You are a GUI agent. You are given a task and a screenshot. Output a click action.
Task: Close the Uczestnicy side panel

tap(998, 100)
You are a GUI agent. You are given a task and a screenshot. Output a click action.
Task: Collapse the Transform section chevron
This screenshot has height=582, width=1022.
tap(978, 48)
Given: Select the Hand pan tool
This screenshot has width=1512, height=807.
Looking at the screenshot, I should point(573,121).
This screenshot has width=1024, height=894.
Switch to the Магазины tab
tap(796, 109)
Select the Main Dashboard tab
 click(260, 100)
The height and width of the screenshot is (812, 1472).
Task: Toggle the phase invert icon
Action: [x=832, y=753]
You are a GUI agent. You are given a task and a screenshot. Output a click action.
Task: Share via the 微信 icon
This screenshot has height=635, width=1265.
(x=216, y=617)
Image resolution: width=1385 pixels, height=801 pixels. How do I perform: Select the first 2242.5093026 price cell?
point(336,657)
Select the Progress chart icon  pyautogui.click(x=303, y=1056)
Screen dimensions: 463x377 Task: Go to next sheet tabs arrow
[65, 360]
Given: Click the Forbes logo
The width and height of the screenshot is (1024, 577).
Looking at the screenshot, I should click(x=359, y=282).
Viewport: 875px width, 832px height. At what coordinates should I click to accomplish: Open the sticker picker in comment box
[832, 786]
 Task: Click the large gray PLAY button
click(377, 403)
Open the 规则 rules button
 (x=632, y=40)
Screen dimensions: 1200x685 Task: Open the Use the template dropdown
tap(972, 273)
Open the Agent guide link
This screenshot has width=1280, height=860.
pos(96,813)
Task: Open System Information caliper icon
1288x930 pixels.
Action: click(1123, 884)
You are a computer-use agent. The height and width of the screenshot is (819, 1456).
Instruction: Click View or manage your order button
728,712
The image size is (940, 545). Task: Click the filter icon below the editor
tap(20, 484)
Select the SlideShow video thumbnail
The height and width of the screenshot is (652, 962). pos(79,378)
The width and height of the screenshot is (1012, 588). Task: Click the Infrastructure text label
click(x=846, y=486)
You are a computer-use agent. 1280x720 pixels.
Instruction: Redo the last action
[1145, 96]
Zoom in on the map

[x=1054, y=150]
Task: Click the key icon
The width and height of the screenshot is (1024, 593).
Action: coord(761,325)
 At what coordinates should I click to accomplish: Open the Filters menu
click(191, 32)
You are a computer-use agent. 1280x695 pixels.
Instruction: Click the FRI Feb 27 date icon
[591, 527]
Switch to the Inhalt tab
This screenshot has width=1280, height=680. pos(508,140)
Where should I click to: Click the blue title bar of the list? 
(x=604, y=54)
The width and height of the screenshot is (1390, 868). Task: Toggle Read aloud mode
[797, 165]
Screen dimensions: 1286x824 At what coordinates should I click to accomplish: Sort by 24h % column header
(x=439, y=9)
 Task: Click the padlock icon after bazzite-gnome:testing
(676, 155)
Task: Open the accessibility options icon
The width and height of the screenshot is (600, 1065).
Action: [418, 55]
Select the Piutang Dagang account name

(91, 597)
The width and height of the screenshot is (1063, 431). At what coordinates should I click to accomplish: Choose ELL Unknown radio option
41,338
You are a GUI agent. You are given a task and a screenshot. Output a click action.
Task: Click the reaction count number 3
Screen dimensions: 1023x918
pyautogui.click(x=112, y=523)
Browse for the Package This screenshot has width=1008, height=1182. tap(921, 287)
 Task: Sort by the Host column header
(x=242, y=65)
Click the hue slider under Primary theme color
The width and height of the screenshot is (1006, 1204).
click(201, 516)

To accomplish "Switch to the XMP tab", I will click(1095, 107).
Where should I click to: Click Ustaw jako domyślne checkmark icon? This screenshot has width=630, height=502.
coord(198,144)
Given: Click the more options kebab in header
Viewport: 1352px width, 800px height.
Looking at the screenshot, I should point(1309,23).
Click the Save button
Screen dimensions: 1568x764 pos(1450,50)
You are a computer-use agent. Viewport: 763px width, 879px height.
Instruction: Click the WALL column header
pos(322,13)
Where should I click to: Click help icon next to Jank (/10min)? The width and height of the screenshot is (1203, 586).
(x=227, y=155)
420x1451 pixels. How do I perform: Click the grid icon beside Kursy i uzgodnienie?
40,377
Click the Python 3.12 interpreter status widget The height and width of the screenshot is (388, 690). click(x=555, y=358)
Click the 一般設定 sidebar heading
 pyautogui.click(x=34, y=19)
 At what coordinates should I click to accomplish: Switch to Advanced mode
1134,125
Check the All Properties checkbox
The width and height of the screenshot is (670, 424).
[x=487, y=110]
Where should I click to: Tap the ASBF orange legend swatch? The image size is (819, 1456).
^^^^^^^^
Identify the lines in the entries that hold "options" and return each one.

• Response to the exercise:
Task: Open the accessibility options icon
Given: Click the more options kebab in header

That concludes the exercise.